**Excerpt provided**:
◇ ◇ ◇ ◇

Novel ways to assess the density and distribution of sugarbag bees

A project undertaken at the School of Life and Environmental Sciences, The University of Sydney, and supervised by Dr Ros Gloag and Prof Ben Oldroyd


Many seed, vegetable and fruit crops depend on pollination by bees. The security of these food crops rests predominantly with managed and feral populations of a single bee species: the honey bee. Global instability in honey bee populations, however, have lead to calls to better enlist some of the world’s other bee species as alternative crop pollinators. Stingless bees (Meliponini) are top candidates for this role: like honey bees, they live in colonies comprising a queen and many workers, pollinate diverse plants and produce honey. They have a large native distribution spanning the global tropics and subtropics, including Australia, and are proposed pollinators of key fruit crops grown in these regions. Their pollination services can be exploited simply by encouraging their presence in relevant orchards. Furthermore, knowledge of how to maintain these bees in agricultural landscapes will have knock-on benefits for their conservation in the wild, where they provide key ecosystems services. 

A critical first step is to develop a tool for estimating the density and distribution of stingless bee populations. Most social bees nest in trees and other cavities, which makes them cryptic and challenging to survey by traditional means. This problem has been overcome in honey bees via a protocol that exploits the bees’ reproductive biology. Male bees (drones) gather in large numbers at mating aggregations awaiting queens. If the typical distance that drones travel from their natal nests to an aggregation is known, then these drones can be sampled, genotyped, assigned to colonies, and thus used to estimate the number of colonies in the catchment area.

◇ ◇ ◇ ◇

**Exercise set**:
[A] Answer these questions from the text on sugarbag bees, one line each:
(i) At which school and university is the project undertaken?
(ii) What scientific name is given in parentheses for stingless bees?
(iii) Where do male bees gather in large numbers?
[B] Carry on the text on sugarbag bees, starting after its last sentence.

**Data excerpt**:
◇ ◇ ◇ ◇

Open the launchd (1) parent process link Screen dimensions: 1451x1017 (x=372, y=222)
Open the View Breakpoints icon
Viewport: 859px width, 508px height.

◇ ◇ ◇ ◇

**Answers in order**:
[A]
(i) The School of Life and Environmental Sciences, The University of Sydney.
(ii) Meliponini.
(iii) At mating aggregations, where they await queens.

[B]
Outcomes of the project:
  1. Development of a protocol for estimating colony density of the Australian stingless bee Tetragonula carbonaria at landscape scales, based on collections of males from mating aggregations.
  2. Estimates of population densities of a stingless bee, Tetragonula carbonaria, in agricultural landscapes in Northern NSW and Southern Queensland that will help inform future efforts to increase stingless bee abundance in target areas for crop pollination.
  3. New knowledge of the fascinating reproductive biology and ecology of T. carbonaria that will contribute to management of this species.

University of Sydney PhD candidate Francisco Bueno will continue this research over the next two years, refining ways to estimate wild stingless bee colony densities via a better understanding of male stingless bee behavior.

Figure 1. The entrance of a natural nest of the stingless bee, T. carbonaria (photo: R. Stephens).

Figure 2. The nest structure of T. carbonaria (photo: R. Gloag).